Banyak makanan Jepang yang basisnya kedelai. Berarti lidah Jepang akan bisa menerima tempe.
Oleh: Dahlan Iskan
Rustono tahu. Surat yang datang lagi dan datang lagi itu dari Jepang. Dari pacar Parangtritis-nya: Tsuruko Kuzumoto.
Tapi tetap saja ia kaget: kali itu sudah ditulis dalam bahasa Indonesia. Meskipun pakai bahasa yang formal. Rupanya itu hasil kursusnya di Kyoto.
Misalnya masih pakai kata ‘Anda dipersilakan…’. Atau pakai kata ‘menghaturkan’. Formal sekali.
Selama di Jogja dulu keduanya bicara dalam bahasa Inggris.

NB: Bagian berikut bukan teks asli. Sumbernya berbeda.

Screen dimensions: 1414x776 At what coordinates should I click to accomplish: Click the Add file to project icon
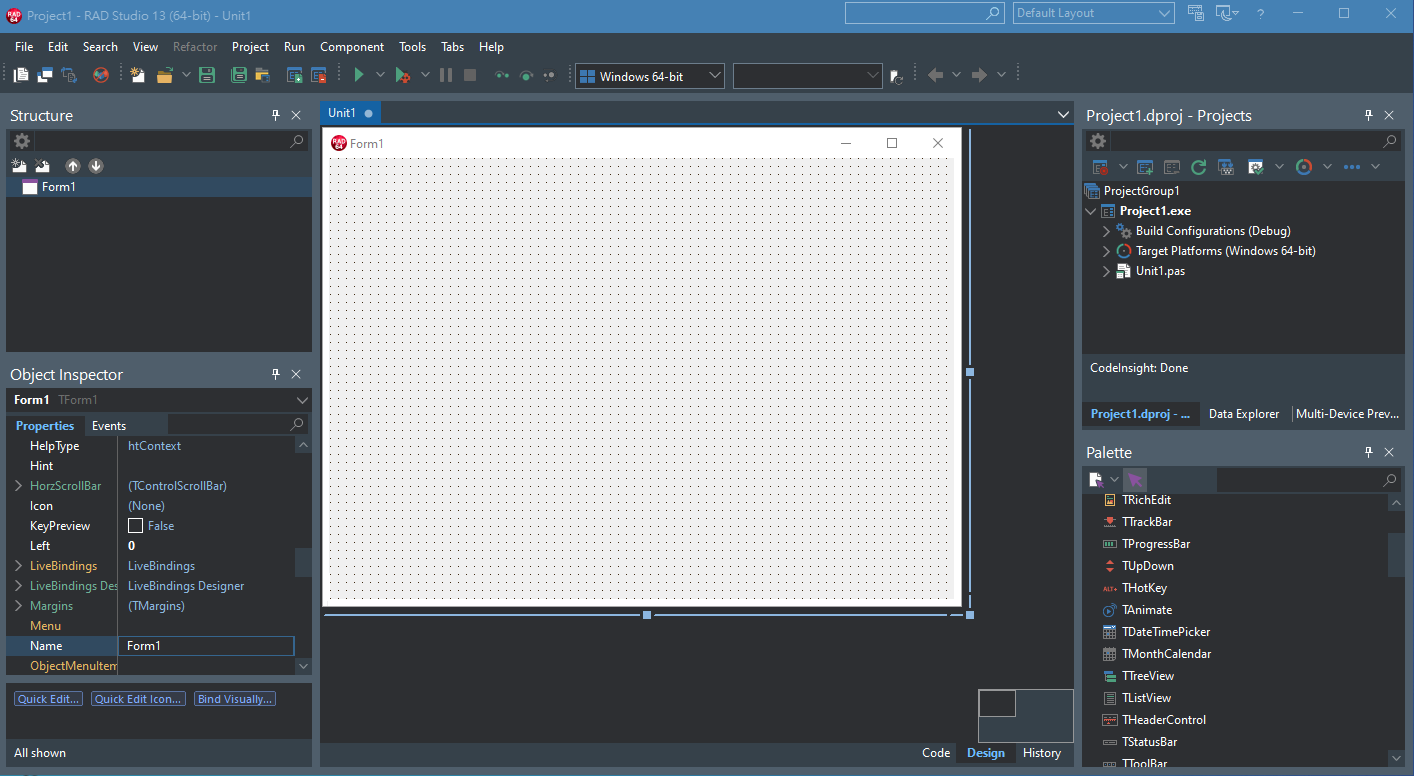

Cinta membuat Tsuruko ingin bisa bahasa pacarnya.
Enam bulan setelah kata cinta di Parangtritis, Tsuruko benar-benar datang ke Jogja lagi. Menunjukkan dua komitmen cintanya: menepati janjinya untuk datang. Dan sudah bisa berbahasa Indonesia.

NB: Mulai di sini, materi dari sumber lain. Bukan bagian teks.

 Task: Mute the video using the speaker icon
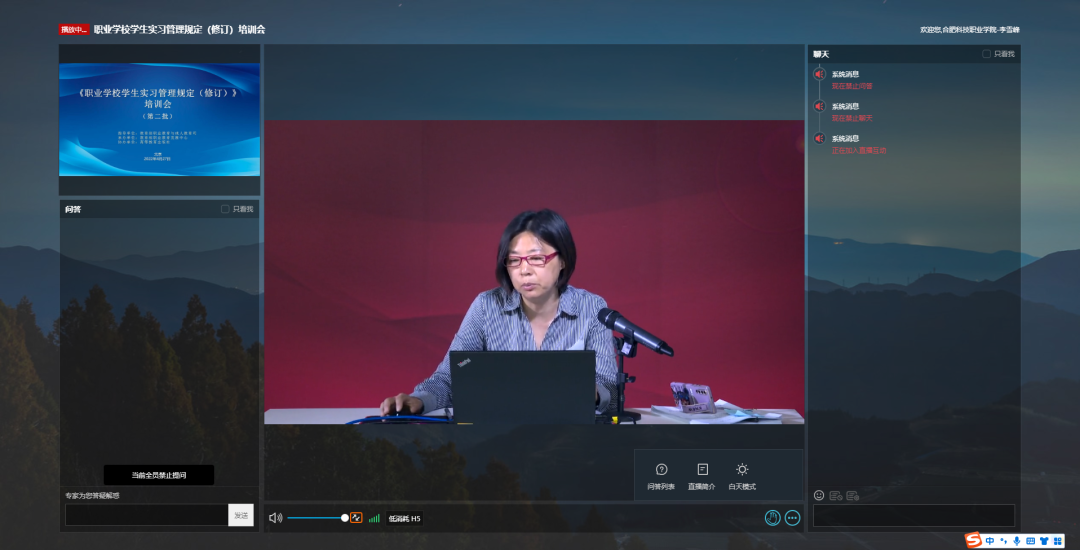click(x=275, y=518)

Tsuruko tidak lagi jadi tamu di Hotel Sahid. Ia jadi tamunya Rustono. Tinggal di rumah kos sang pacar.
Dua minggu kemudian Tsuruko bikin kejutan: mengajak Rustono kawin. Dan tinggal di Jepang.

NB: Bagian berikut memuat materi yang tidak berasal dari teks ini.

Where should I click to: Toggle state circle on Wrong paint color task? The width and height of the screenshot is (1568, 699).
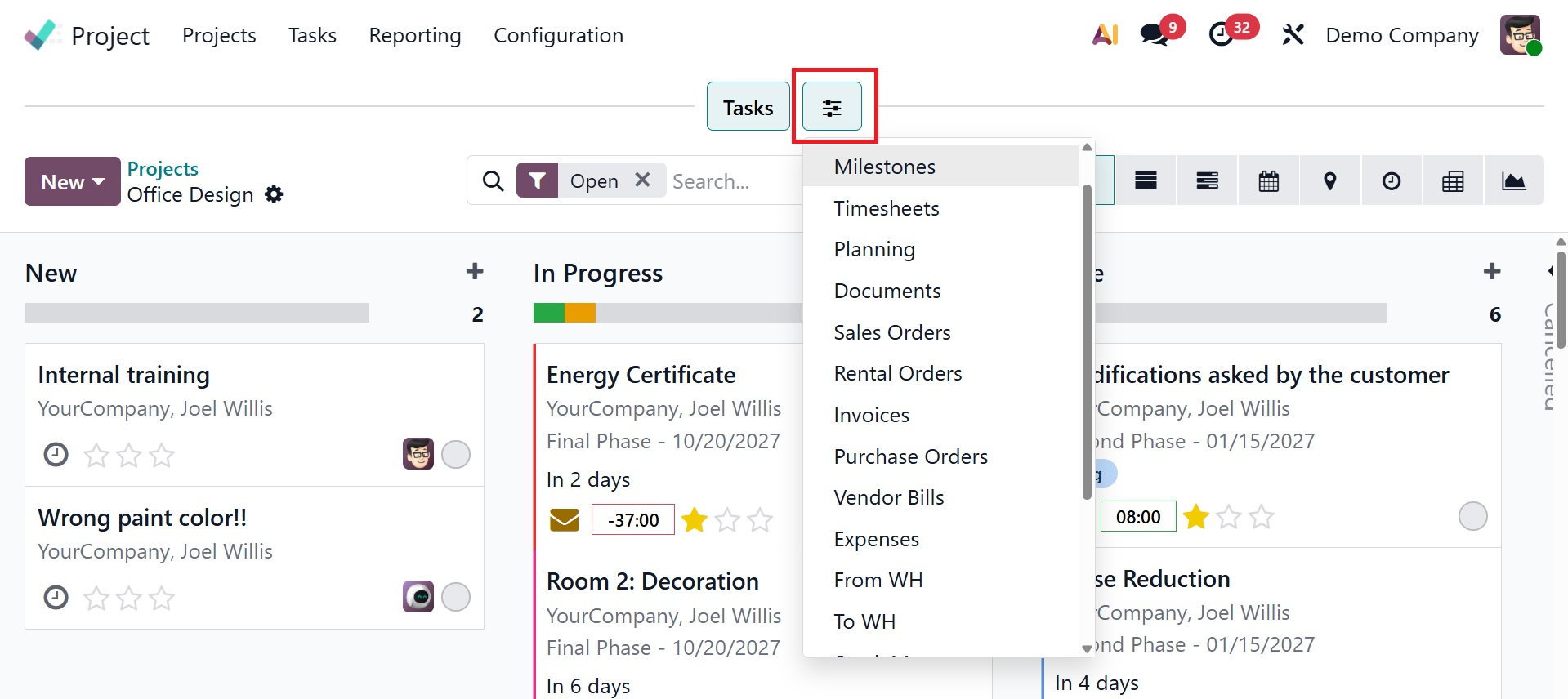click(456, 597)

Rustono benar-benar sudah dekat dengan impiannya: kawin dengan salah satu tamu hotel tempatnya bekerja. Hanya saja kok harus tinggal di negeri tamunya.
Kian nyata ternyata mimpinya. Tapi juga kian menakutkannya. Setidaknya mengkhawatirkannya. Bagaimana bisa: hidup dengan wanita asing. Di negara asing. Semimpi-mimpinya kawin dengan tamu hotel tidak ia bayangkan sejauh itu.
Rustono minta waktu dua minggu. Ia belum berani juga memberitahu ibunya di desa, di Grobogan.
Ia hubungi dulu teman-temannya: siapa tahu kenal laki-laki yang kawin dengan wanita Jepang. Dan tinggal di Jepang. Ia akan minta nasehat. Bagaimana rasanya. Apa saja problemnya.
Ketemu. Satu orang Bandung. Ia cari nomor telponnya. Ia hubungi.
”Jangan seperti saya,” kata orang itu. ”Harus kerja dari subuh sampai malam. Tidak bisa ketemu anak. Waktu berangkat anak belum bangun. Waktu pulang anak sudah tidur,” tambahnya.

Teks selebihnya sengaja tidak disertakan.